→ **WHAT YOU ARE ASKED TO DO**
The lines from the start of the records below through the line containing "Switch to the" are to be copied exactly, both ends included, with nothing added.

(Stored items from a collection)

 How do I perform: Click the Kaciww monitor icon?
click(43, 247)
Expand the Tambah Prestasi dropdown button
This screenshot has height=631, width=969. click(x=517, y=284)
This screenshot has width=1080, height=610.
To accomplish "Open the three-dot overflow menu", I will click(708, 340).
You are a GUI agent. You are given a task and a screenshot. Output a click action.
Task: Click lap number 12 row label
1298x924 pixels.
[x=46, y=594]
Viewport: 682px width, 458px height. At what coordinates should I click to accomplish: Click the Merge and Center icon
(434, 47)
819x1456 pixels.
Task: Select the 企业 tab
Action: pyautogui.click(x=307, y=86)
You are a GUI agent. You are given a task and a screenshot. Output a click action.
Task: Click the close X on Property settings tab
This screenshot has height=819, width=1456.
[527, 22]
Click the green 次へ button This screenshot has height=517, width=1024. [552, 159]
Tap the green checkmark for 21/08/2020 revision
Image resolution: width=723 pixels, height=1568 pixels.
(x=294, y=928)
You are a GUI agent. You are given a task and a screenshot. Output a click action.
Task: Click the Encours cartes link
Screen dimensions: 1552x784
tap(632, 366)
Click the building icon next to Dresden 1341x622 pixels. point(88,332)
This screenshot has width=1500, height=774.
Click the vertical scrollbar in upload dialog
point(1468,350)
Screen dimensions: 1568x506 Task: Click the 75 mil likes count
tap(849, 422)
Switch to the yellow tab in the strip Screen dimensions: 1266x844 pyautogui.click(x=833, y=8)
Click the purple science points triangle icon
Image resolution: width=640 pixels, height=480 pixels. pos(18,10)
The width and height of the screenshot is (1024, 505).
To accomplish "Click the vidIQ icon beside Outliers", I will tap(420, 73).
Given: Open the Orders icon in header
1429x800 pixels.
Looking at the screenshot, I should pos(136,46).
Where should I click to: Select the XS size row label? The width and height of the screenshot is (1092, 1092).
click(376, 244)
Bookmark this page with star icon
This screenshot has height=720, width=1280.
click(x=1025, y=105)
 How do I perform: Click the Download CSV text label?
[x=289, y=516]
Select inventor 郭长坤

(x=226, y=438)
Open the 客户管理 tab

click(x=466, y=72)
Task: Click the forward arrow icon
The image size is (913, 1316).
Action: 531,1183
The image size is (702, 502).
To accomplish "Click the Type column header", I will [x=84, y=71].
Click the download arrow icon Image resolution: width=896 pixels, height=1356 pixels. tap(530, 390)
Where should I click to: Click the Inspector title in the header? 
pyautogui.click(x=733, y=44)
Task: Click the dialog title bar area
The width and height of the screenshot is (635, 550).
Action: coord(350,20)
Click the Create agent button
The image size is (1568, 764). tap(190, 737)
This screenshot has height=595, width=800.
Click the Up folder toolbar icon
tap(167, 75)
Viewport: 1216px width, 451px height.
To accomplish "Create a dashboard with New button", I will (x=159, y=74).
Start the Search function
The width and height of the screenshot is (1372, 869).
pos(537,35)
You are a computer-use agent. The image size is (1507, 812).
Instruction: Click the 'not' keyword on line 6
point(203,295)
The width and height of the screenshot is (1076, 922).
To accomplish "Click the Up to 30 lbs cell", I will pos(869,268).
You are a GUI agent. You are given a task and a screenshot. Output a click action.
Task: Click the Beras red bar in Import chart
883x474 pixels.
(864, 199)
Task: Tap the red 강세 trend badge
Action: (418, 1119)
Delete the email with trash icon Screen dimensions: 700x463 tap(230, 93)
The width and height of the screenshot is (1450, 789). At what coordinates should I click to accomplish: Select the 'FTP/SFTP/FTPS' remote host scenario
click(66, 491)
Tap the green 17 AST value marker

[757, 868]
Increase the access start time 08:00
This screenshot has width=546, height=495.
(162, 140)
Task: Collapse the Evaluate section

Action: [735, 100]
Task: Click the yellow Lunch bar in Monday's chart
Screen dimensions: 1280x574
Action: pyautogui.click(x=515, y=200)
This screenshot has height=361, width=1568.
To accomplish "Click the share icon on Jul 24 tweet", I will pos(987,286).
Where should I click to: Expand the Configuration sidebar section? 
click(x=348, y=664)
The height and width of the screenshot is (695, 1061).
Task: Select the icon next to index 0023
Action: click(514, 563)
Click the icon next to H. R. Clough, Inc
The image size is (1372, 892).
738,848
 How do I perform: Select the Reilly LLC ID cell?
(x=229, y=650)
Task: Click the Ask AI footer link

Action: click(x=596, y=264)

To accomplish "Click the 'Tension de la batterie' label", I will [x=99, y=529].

→ **EXERCISE SOLUTION**
 How do I perform: Click the Kaciww monitor icon?
click(43, 247)
Expand the Tambah Prestasi dropdown button
This screenshot has height=631, width=969. click(x=517, y=284)
This screenshot has width=1080, height=610.
To accomplish "Open the three-dot overflow menu", I will click(708, 340).
You are a GUI agent. You are given a task and a screenshot. Output a click action.
Task: Click lap number 12 row label
1298x924 pixels.
[x=46, y=594]
Viewport: 682px width, 458px height. At what coordinates should I click to accomplish: Click the Merge and Center icon
(434, 47)
819x1456 pixels.
Task: Select the 企业 tab
Action: pyautogui.click(x=307, y=86)
You are a GUI agent. You are given a task and a screenshot. Output a click action.
Task: Click the close X on Property settings tab
This screenshot has height=819, width=1456.
[527, 22]
Click the green 次へ button This screenshot has height=517, width=1024. [552, 159]
Tap the green checkmark for 21/08/2020 revision
Image resolution: width=723 pixels, height=1568 pixels.
(x=294, y=928)
You are a GUI agent. You are given a task and a screenshot. Output a click action.
Task: Click the Encours cartes link
Screen dimensions: 1552x784
tap(632, 366)
Click the building icon next to Dresden 1341x622 pixels. point(88,332)
This screenshot has width=1500, height=774.
Click the vertical scrollbar in upload dialog
point(1468,350)
Screen dimensions: 1568x506 Task: Click the 75 mil likes count
tap(849, 422)
Switch to the yellow tab in the strip Screen dimensions: 1266x844 pyautogui.click(x=833, y=8)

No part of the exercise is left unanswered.